▶ Written instruction A:
Output the part of the local max-cut post below from "Let $G = (V,E)$" to "on this problem.", word for word.
▶ Written instruction B:
Pick up the local max-cut post below where it ends and keep writing it.

▶ Excerpt provided:

+++

Local max-cut in smoothed polynomial time

Omer Angel, Yuval Peres, Fan Wei, and myself have just posted to the arXiv our paper showing that local max-cut is in smoothed polynomial time. In this post I briefly explain what is the problem, and I give a short proof of the previous state of the art result on this problem, which was a paper by Etscheid and Roglin showing that local max-cut is in quasi-polynomial time.

Local max-cut and smoothed analysis

Let $G = (V,E)$ be a connected graph with $n$ vertices and $w: E\rightarrow [-1,1]$ be an edge weight function. The local max-cut problem asks to find a partition of the vertices $\sigma: V\rightarrow \{-1,1\}$ whose total cut weight

$\frac12 \sum_{uv \in E} w(uv) \big(1-\sigma(u)\sigma(v)\big) ,$

is locally maximal, in the sense that one cannot increase the cut weight by changing the value of $\sigma$ at a single vertex (recall that actually finding the global maximum is NP-hard). See the papers linked to above for motivation on this problem.

There is a simple local search algorithm for this problem, sometimes referred to as “FLIP”: start from some initial $\sigma_0$ and iteratively flip vertices (i.e. change the sign of $\sigma$ at a vertex) to improve the cut weight until reaching a local maximum. It is easy to build instances $(\sigma_0, w)$ where FLIP takes exponential time, however in “practice” it seems that FLIP always converges quickly. This motivates the smoothed analysis of FLIP, that is we want to understand what is the typical number of steps for FLIP when the edge weights is perturbed by a small amount of noise. Formally we now assume that the weight on edge $e \in E$ is given by a random variable $X_e \in [-1,1]$ which has a density with respect to the Lebesgue measure bounded from above by $\phi$ (for example this forbids $X_e$ to be too close to a point mass). We assume that these random variables are independent.

+++

▶ Extracted entries:
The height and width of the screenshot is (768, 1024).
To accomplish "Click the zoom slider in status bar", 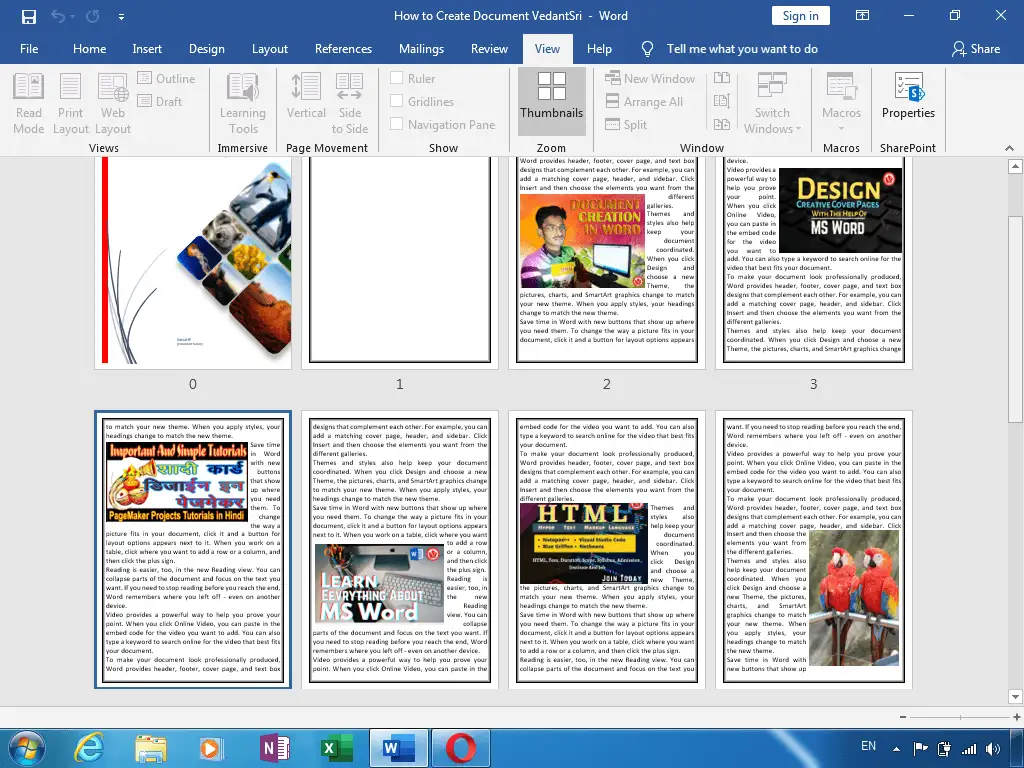I will [960, 717].
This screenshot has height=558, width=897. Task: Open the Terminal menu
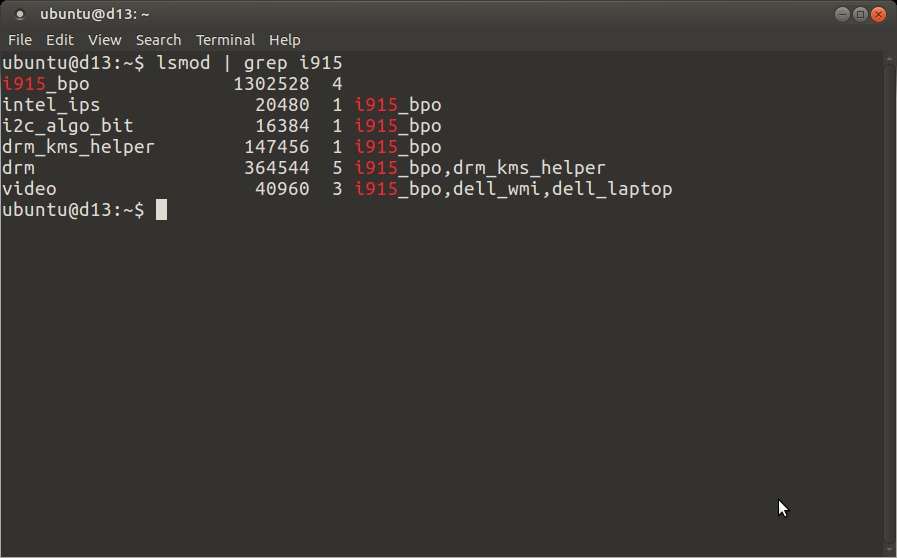point(225,40)
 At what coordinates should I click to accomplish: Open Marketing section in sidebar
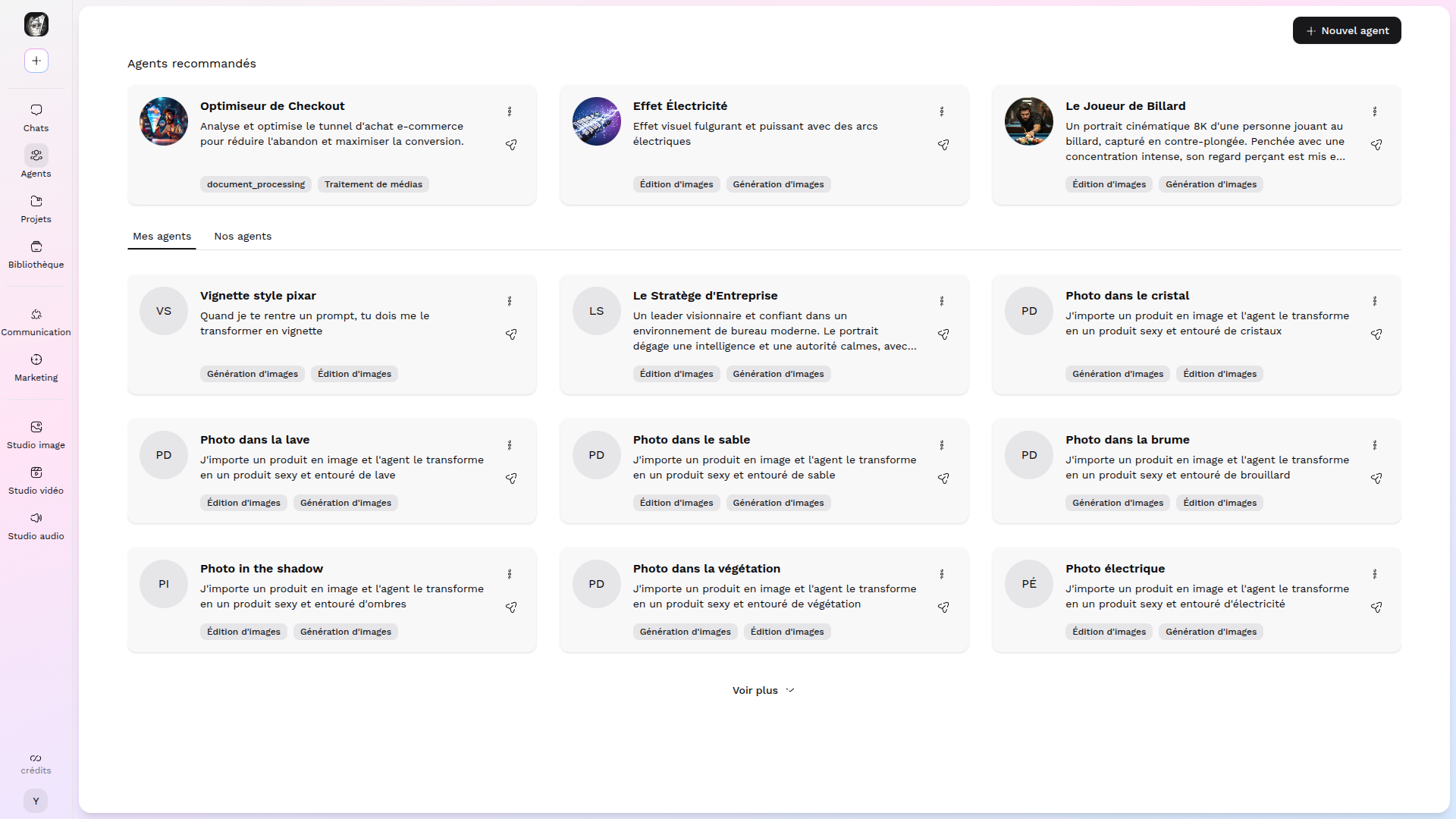click(x=36, y=367)
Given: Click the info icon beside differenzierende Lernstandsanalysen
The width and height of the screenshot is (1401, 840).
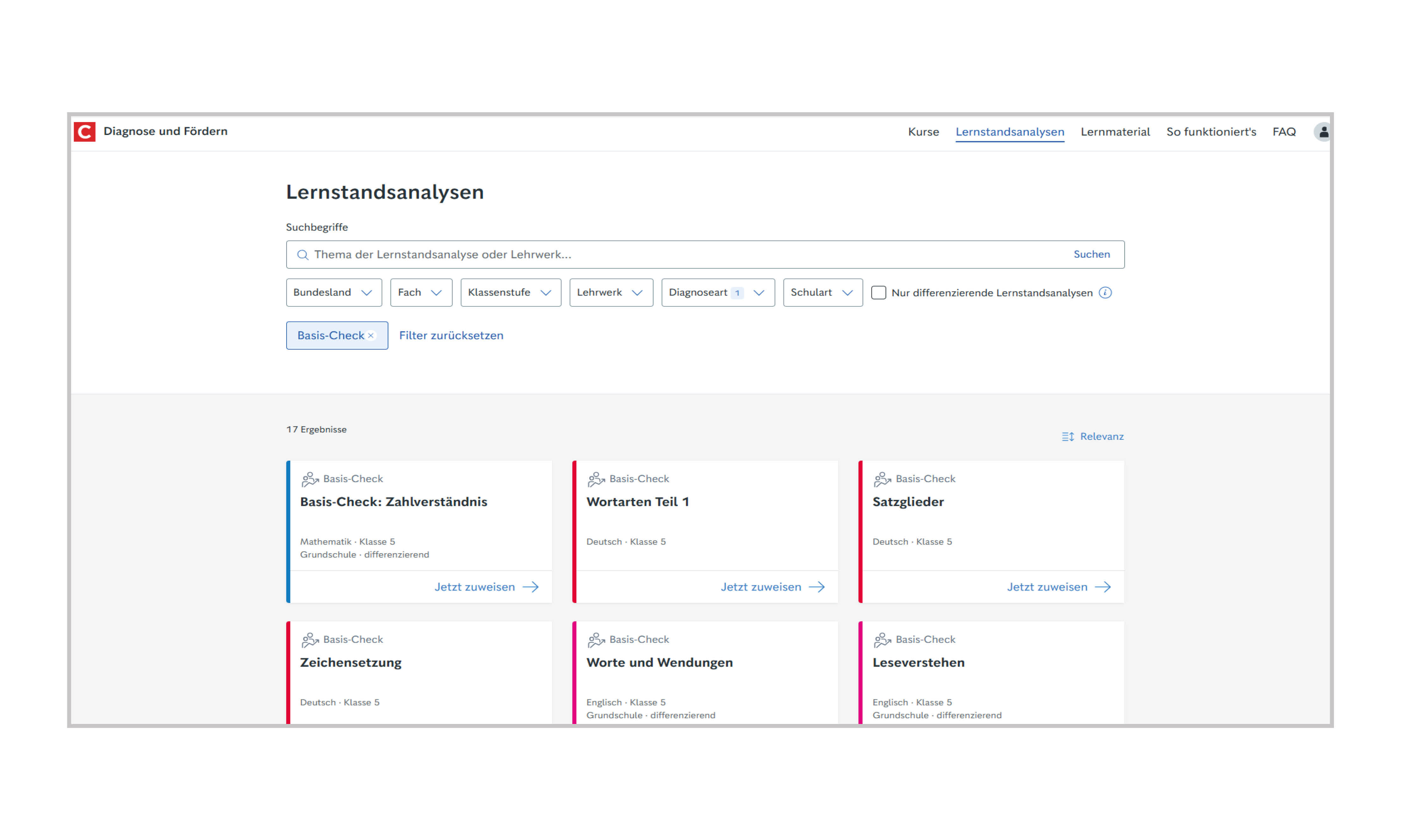Looking at the screenshot, I should (x=1105, y=293).
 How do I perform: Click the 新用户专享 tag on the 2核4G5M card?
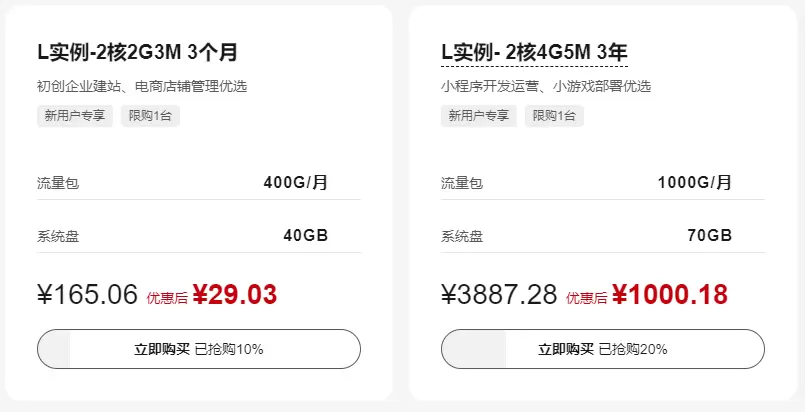(479, 116)
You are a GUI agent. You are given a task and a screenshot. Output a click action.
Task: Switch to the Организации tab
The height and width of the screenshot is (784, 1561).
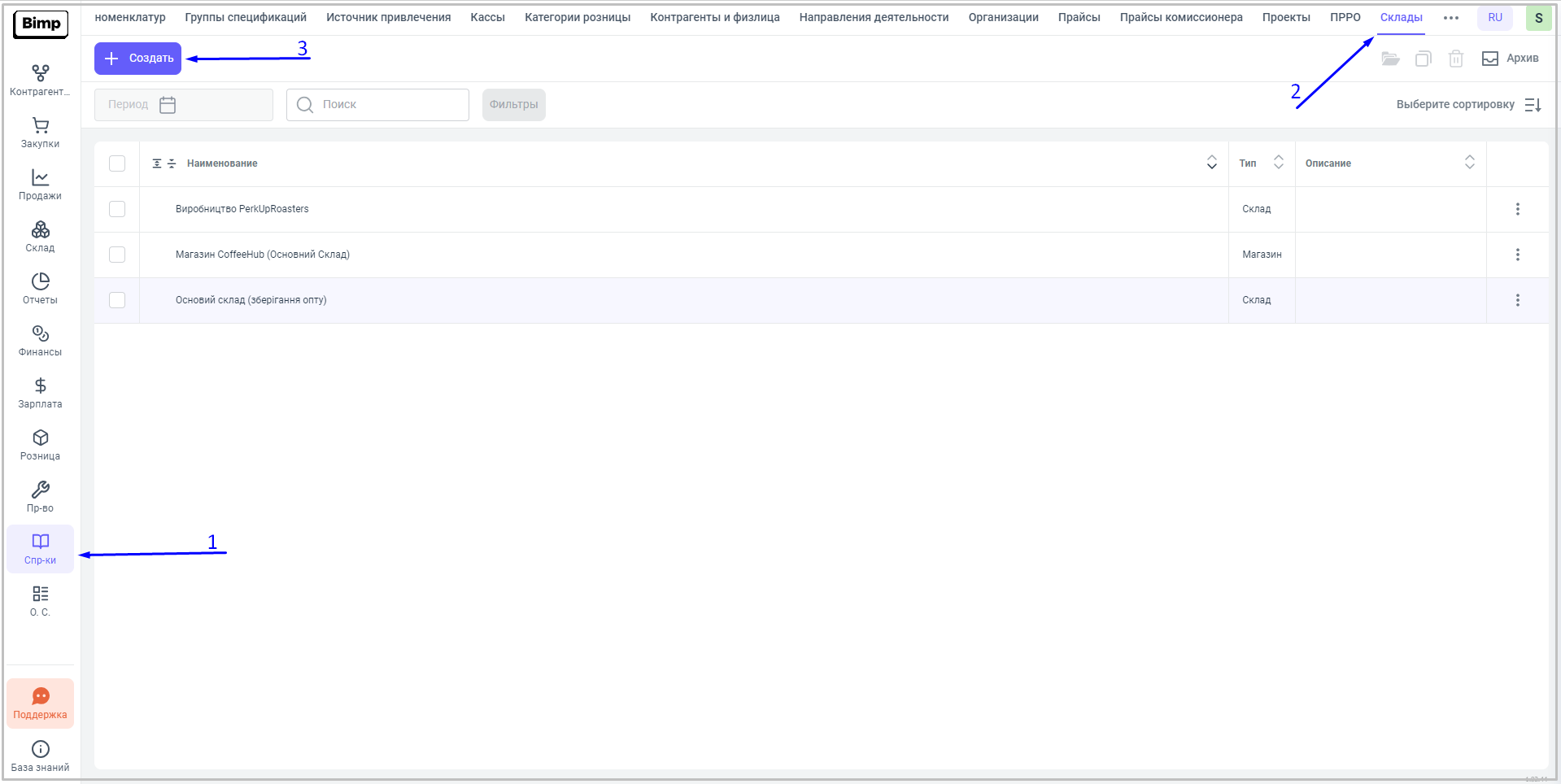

+++

▶ Task response A:
Let $G = (V,E)$ be a connected graph with $n$ vertices and $w: E\rightarrow [-1,1]$ be an edge weight function. The local max-cut problem asks to find a partition of the vertices $\sigma: V\rightarrow \{-1,1\}$ whose total cut weight

$\frac12 \sum_{uv \in E} w(uv) \big(1-\sigma(u)\sigma(v)\big) ,$

is locally maximal, in the sense that one cannot increase the cut weight by changing the value of $\sigma$ at a single vertex (recall that actually finding the global maximum is NP-hard). See the papers linked to above for motivation on this problem.

▶ Task response B:
Theorem(Etscheid and Roglin [2014]): With probability $1-o(1)$ FLIP terminates in $O((\phi^c n^{c \log(n)})$ steps for some universal constant $c>0$ .

We improve this result from quasi-polynomial to polynomial, assuming that we put some noise on the interaction between every pair of vertices, or in other words assuming that the graph is complete.

Theorem(Angel, Bubeck, Peres, Wei [2016]): Let $G$ be complete. With probability $1-o(1)$ FLIP terminates in $O(\phi^5 n^{15.1})$ steps.

I will now prove the Etscheid and Roglin result.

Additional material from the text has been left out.